Among the entries below, only the lines starting at the one with "Task: Expand the 狀態(1) filter dropdown" and ending at the one with "Task: Select the 'PIGF > 27.267' row label", both included, are to be printed exactly.

** Given records follows **

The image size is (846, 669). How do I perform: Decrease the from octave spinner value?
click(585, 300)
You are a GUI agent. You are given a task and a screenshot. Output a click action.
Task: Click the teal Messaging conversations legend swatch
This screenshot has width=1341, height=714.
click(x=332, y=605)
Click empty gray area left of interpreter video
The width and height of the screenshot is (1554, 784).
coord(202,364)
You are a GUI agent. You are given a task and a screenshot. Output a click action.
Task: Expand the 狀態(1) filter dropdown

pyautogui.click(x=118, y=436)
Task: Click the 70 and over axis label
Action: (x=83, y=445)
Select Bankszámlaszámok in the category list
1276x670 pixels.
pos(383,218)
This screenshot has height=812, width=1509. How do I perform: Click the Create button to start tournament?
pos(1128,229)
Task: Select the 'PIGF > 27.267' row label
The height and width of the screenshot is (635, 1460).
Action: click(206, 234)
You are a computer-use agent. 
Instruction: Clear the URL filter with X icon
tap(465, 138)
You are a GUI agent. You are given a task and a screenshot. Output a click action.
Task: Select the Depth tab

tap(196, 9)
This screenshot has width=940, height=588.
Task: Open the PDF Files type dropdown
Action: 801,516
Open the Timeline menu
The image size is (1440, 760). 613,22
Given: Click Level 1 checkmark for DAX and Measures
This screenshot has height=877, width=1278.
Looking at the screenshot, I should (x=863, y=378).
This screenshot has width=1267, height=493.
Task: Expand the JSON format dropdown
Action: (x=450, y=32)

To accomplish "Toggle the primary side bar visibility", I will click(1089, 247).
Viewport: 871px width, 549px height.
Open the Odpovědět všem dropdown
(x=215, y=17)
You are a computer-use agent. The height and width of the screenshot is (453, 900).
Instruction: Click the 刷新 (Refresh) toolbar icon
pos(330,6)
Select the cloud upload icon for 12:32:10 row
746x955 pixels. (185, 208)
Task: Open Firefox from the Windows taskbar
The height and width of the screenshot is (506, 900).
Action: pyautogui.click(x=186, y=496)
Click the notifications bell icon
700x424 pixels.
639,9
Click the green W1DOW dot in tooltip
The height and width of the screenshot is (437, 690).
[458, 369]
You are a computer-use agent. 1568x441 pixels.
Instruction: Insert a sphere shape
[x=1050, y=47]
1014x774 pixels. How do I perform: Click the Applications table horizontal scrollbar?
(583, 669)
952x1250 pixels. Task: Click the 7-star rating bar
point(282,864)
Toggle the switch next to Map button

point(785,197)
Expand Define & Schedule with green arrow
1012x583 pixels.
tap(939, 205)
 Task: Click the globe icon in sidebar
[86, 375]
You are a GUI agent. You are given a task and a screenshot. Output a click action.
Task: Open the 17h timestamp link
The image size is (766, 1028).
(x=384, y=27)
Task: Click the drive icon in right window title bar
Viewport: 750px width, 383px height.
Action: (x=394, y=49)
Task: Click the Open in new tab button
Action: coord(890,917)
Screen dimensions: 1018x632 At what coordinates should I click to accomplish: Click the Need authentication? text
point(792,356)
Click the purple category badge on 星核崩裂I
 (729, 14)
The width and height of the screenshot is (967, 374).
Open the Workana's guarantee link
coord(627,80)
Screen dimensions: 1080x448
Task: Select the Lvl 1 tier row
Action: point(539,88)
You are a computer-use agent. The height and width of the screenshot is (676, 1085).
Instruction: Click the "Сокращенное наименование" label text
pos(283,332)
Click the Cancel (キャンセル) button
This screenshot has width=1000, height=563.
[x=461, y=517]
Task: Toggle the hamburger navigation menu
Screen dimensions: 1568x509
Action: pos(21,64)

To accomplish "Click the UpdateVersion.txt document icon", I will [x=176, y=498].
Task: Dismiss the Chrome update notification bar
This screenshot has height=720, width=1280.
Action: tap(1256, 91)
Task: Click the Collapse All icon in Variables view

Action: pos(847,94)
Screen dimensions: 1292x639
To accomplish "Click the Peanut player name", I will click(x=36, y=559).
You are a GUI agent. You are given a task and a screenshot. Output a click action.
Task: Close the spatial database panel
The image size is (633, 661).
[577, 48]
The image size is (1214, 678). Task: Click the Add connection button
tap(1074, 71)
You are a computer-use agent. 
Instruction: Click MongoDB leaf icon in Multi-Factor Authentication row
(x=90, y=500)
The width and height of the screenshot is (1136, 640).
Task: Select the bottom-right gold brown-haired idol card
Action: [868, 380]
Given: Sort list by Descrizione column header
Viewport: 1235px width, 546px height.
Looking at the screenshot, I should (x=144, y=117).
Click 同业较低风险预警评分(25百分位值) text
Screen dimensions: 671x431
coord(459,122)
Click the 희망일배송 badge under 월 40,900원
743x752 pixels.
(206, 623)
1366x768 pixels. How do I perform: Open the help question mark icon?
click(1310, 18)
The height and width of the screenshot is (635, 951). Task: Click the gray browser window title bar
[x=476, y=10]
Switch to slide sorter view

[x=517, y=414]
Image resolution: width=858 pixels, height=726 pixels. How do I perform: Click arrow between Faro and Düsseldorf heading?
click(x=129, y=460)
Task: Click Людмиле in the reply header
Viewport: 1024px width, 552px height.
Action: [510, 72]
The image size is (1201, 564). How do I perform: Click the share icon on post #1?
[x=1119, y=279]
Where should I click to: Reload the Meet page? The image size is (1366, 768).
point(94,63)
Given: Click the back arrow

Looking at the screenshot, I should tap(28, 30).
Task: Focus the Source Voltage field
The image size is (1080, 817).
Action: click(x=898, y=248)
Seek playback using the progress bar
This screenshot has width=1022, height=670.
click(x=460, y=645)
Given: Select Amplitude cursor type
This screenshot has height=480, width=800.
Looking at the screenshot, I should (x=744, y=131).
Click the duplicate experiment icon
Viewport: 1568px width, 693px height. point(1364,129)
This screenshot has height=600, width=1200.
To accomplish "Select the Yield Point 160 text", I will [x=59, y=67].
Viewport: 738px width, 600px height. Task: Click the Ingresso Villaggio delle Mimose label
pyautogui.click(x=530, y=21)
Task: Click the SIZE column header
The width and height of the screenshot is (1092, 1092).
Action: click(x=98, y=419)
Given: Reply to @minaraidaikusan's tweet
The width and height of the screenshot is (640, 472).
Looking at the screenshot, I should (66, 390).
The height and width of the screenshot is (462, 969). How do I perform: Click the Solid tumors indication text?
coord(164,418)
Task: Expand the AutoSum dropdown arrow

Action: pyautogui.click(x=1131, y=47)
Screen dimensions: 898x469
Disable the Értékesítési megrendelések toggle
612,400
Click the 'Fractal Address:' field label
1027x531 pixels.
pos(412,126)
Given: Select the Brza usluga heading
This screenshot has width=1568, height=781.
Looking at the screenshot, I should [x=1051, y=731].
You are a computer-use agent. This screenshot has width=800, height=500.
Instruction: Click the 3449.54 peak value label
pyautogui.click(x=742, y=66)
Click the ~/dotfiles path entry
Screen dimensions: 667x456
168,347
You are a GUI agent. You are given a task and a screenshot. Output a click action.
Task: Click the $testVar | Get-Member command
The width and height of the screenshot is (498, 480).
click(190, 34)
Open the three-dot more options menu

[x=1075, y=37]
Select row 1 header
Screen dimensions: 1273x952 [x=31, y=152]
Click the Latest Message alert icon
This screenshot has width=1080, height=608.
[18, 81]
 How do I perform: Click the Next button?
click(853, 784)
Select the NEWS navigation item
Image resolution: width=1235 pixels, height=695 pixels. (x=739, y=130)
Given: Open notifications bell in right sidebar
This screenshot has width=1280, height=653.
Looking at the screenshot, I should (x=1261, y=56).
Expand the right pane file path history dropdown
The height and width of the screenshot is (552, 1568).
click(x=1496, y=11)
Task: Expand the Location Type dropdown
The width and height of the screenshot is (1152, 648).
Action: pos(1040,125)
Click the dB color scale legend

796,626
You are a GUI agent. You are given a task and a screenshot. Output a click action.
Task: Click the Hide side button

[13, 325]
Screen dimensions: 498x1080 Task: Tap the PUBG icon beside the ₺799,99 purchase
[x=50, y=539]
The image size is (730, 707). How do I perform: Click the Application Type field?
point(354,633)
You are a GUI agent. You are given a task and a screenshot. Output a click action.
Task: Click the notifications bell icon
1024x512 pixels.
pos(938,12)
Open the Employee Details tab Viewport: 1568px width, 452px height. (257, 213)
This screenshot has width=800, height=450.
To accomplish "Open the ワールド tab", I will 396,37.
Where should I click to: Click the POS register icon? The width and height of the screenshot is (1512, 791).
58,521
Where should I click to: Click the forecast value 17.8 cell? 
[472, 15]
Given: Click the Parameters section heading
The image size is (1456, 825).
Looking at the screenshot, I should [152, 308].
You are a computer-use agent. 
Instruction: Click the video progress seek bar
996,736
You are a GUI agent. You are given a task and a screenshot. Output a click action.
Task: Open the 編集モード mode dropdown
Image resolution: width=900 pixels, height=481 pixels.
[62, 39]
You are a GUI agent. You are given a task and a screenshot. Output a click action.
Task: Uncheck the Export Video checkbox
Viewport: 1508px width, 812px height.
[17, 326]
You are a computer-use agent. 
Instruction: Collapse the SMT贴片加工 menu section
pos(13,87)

** End of Given records **

_Result of the task_:
Task: Expand the 狀態(1) filter dropdown

pyautogui.click(x=118, y=436)
Task: Click the 70 and over axis label
Action: (x=83, y=445)
Select Bankszámlaszámok in the category list
1276x670 pixels.
pos(383,218)
This screenshot has height=812, width=1509. How do I perform: Click the Create button to start tournament?
pos(1128,229)
Task: Select the 'PIGF > 27.267' row label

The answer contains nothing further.